A La Verità: «Per far ridere devi sapere con chi hai a che fare, capire le persone, il Paese in cui vivi. Non tutti hanno voglia di stare attenti, e quindi fanno fatica a capire».
La Verità intervista Diego Abatantuono. “Improvvisamente Natale” è il titolo del suo ultimo film, su Amazon Prime. E’ pure in libreria: ha scritto con Giorgio Teruzzi, per Einaudi, “Si potrebbe andare tutti al mio funerale”. Dice che ha perso il conto dei film che ha fatto.
«Faccio fatica a contarli. Alcuni sono passati sia in tv sia al cinema. Per fare un esempio, Il segreto del Sahara, girato in pellicola, era sia per la tv sia per il cinema. Insomma, quando me lo chiedo io rispondo 100 e faccio prima».
Il primo film di Abatantuono risale al 1976.
«Andai ad accompagnare i Gatti di vicolo Miracoli a un provino e il regista, Romolo Guerrieri, mi chiese se volessi fare la parte del balordo in Liberi armati e pericolosi. Dissi di sì, mi domandò se avessi la patente. Non la avevo,
mentii. Poi sul set avrei dovuto fare una sgommata con la macchina e confessai: mi servivano i soldi. Lui capì, e finì bene. Da lì feci parecchie partecipazioni. Fu quello con Monica Vitti, però, il primo film da protagonista».
La Vitti la conobbe sul set, o già vi eravate incontrati?
«Lei aveva sentito parlare di me e venne a vedere un mio spettacolo. Portò anche Steno, il padre dei Vanzina. In quegli anni facevo il cabaret a Milano e in tutta Italia, ma non a Roma. Allora con 2 milioni di lire, che avevo
risparmiato con le serate, affittai un teatrino in piazza Navona e invitai tutti quelli che conoscevo. La prima sera feci il tutto esaurito: Monica, Steno, i Vanzina, Benigni, Troisi, Cochi e Renato e molti altri. Era pieno. Le sere successive non venne nessuno, comunque l’idea funzionò e da quel giorno partì tutto».

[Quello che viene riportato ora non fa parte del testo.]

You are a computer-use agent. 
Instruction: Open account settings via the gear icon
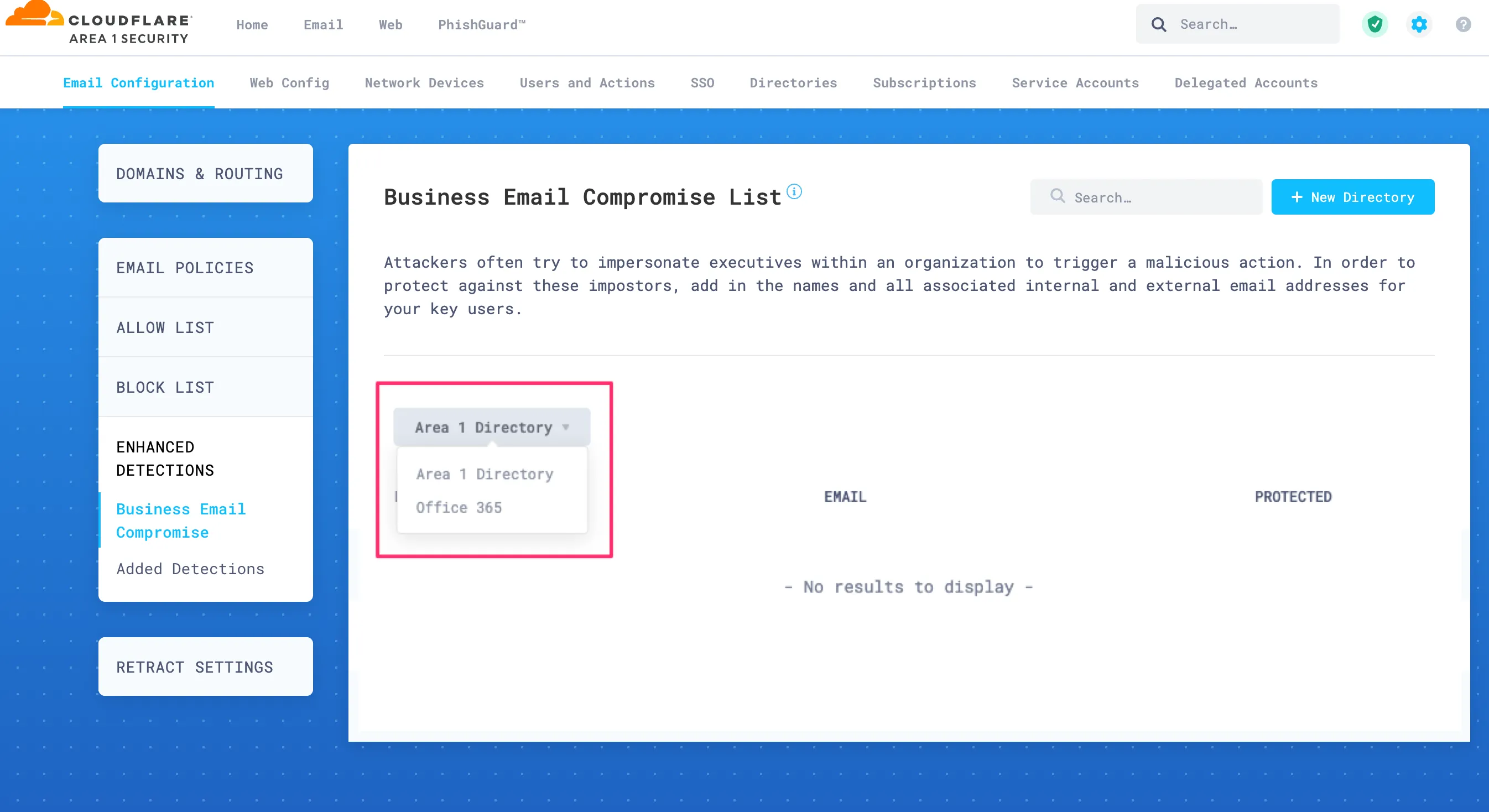click(1419, 24)
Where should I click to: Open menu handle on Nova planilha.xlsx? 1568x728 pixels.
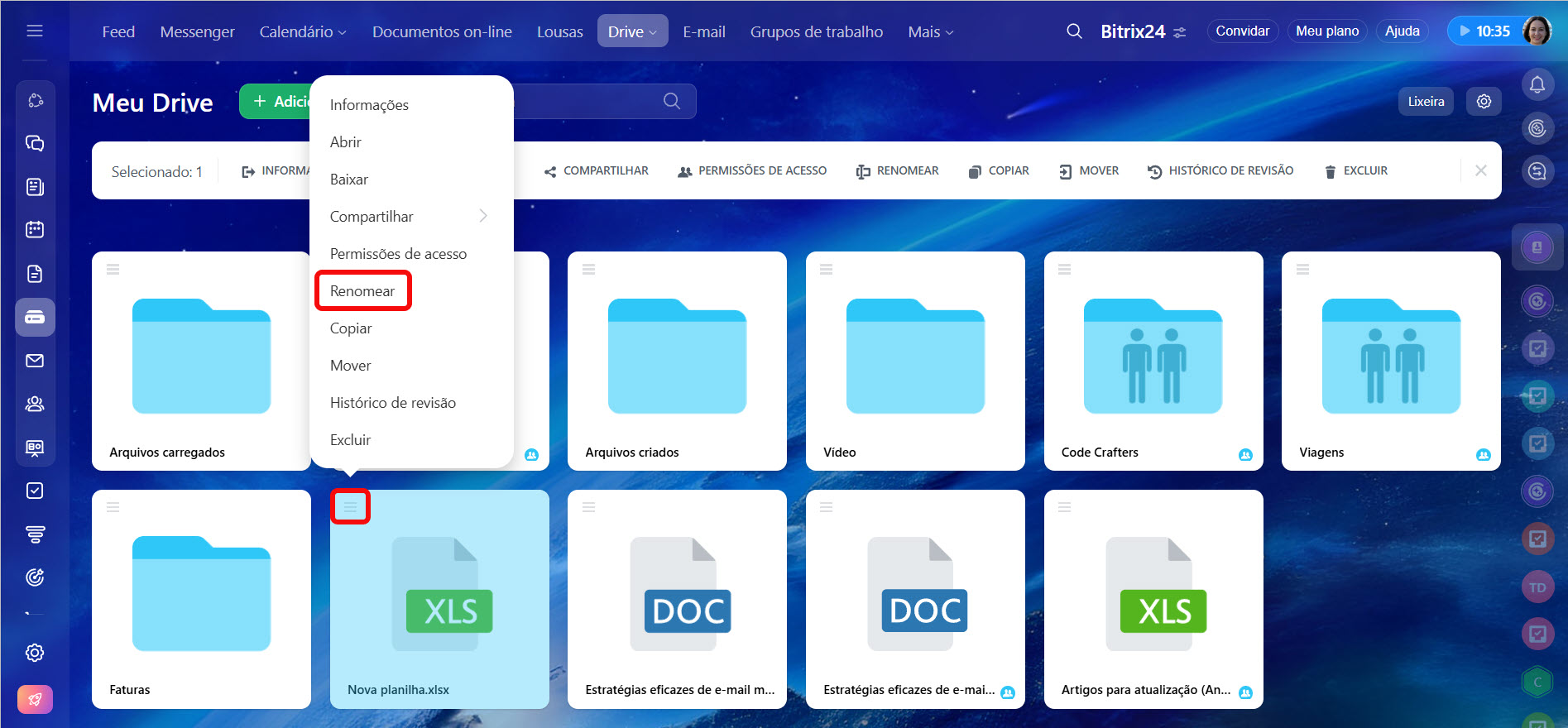350,507
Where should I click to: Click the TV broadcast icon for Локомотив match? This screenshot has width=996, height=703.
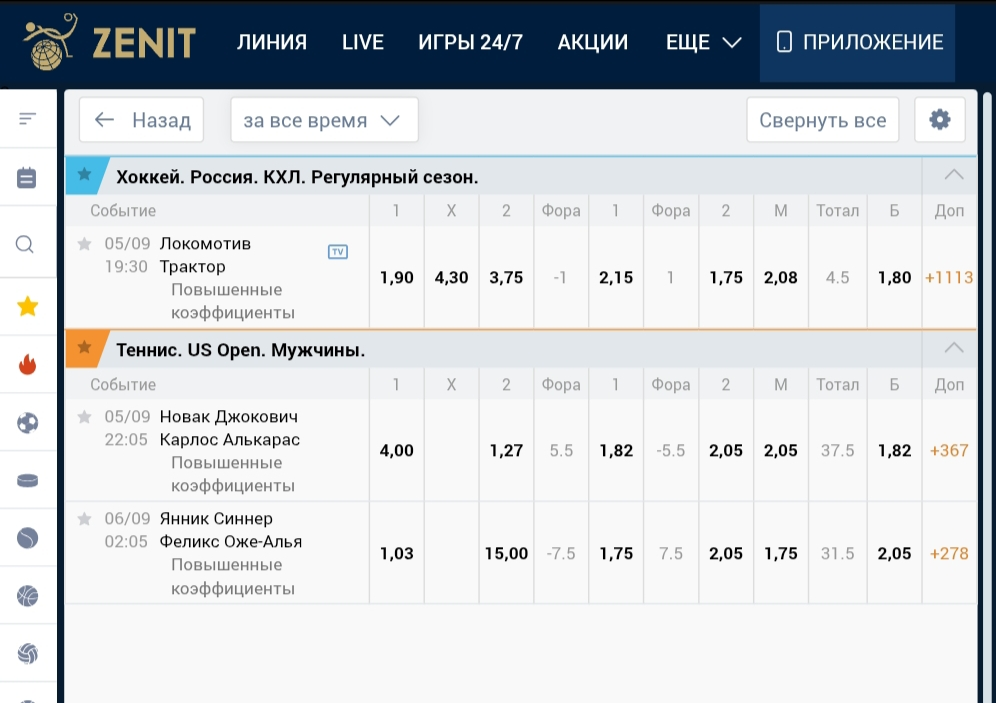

Arrivò la fama. Abatantuono spiega:
«In due anni feci 12 film. Avrei dovuto capirlo che erano troppi. Non fui aiutato nelle scelte, ero inesperto. Al contrario del mio agente. Davo molta importanza ai rapporti di amicizia. Comunque per me erano soldi».
Un set dopo l’altro…
«Ero frastornato, non capivo più niente. Ho rischiato di bruciarmi, a un certo punto poi il mercato si satura. Le proposte calavano. Così, decisi di stare fermo un po’. Il personaggio del “terrunciello” inizialmente lo usavo solo per chiudere lo spettacolo, ma talmente era richiesto e talmente funzionava che pian piano ha vinto lui. Poi sono arrivati Pupi Avati, Comencini, Negrin, Salvatores, le belle pellicole».
Abatantuono dice che per far ridere le persone bisogna capirle.
«Per far ridere devi sapere con chi hai a che fare, capire le persone, il Paese in cui vivi. Io ho studiato poco. La mia scuola sono state le serate con Jannacci, Beppe Viola, Dario Fo, Gaber o Felice Andreasi. Ricordo la grande cultura di Lino Toffolo. Stavo attento, ascoltavo e capivo. Non tutti hanno voglia di stare attenti, e quindi fanno fatica a capire. Sono stato fortunato, nel posto giusto al momento giusto».
Parla di San Siro, dell’abbattimento dello stadio del Milan, di cui è grande tifoso.
«Certo che mi dispiacerebbe, a San Siro siamo affezionati. Mi sono un po’ interessato e mi pare di aver capito che ci sarebbe la possibilità di ristrutturare un anello per volta senza far danni ambientali, potendo così salvare e non
abbattere le scuderie, la zona intorno, un posto meraviglioso. Questa cosa dello stadio, in piccolo, è un po’ come quella del ponte sullo stretto di Messina: c’è chi vuole guadagnarci, e non tiene conto di tutti i fattori in gioco».
Contrario al ponte? Abatantuono dice:
«Sono stato in Sicilia, ma soprattutto me ne hanno parlato amici siciliani. Mi dicono che mancano le strade e le ferrovie, che c’è da metter mano a ospedali, scuole, acquedotti. Da 67 anni sento parlare delle disavventure della Reggio Calabria. Bisogna fare una cosa per volta».